Sturman felt an overwhelming urge for a drink. He pushed the thought from his mind, hating himself, wishing he had thought only of Val, of his survival, as motivation for getting out—and not of alcohol.
“I’ll go,” Sturman said.
He waited for more protest, but the others were silent.
“Finally, Barbas, you don’t argue with me,” Sturman said, smiling.
Barbas said, “Why? It’s a fool’s errand. You’ll barely make it back to the main tunnel.”
“Maybe. But we’re almost out of time. Someone take the boy.”
“Give him to me,” Ashley said.
In the near darkness, she waded toward Barbas first, though, and Sturman figured she was probably handing him the light. She then came toward Sturman. He moved to meet her and gently lifted the boy toward her. He felt her arms wrap around his inert form. He didn’t struggle.
Maybe the boy was worse off than they were, taking in more of the toxic air, with a faster heartbeat and higher metabolism. Maybe by leaving now, regardless of what happened to him, Sturman would buy the others just enough time. He had to. He didn’t really know these peopl
e, what they had done in their lives, but the boy, at least, deserved to live.
“If I don’t come back, and nobody else does, keep shouting every few minutes,” Sturman said.

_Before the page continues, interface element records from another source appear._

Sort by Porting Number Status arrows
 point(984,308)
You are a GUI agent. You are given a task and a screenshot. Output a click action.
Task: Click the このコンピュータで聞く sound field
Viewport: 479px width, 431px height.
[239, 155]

Ashley said, “Good luck, Will.”
Sturman moved away from the others, back toward the main tunnel. He realized his heavy Western boots were still on, making it harder to swim. Holding on to the wall, he removed them and let them sink to the bottom.
Soon the rising water’s surface met the angled ceiling. He held his breath and dipped his head under, to gauge what he was in for, to see how dark it was under water. He could make out almost nothing in the darkness. But he heard a sound. A faint whirring.
He came up for air and shook his head to clear it. Only your imagination. He would probably pass out before he made it even back to the door.
Treading water, he said a silent prayer. What a fool he’d been. He’d actually had thoughts of suicide in his life, even recently. He’d made so many mistakes. Wasted so much of his time here. He took a few deep breaths, but his head felt the same.
So be it. He took three more deep breaths, exhaling loudly each time to clear the carbon dioxide from his body. To have any chance, he would need to stay down for a long time. He slid under again.
There was another sound underwater, a loud clang. He was not imagining it. It was very close, sounding like it came from the door. He felt movement in the water, a stirring. Something was coming toward him.
He spun and kicked away from it, back toward the others. Reaching the air pocket, he popped out of the water, gasping for breath. He swore.
“What is it?” Barbas said.
“It’s coming back,” he said. “Now.”
He swam to where his feet met the sloping bottom and splashed back toward Ashley, toward the corner, and found the handle of one of the pickaxes. He hefted it. The tool felt so small, so useless as he pictured the beast, pressed against the aquarium glass, its immense form blocking out everything else. He braced his feet on the bottom.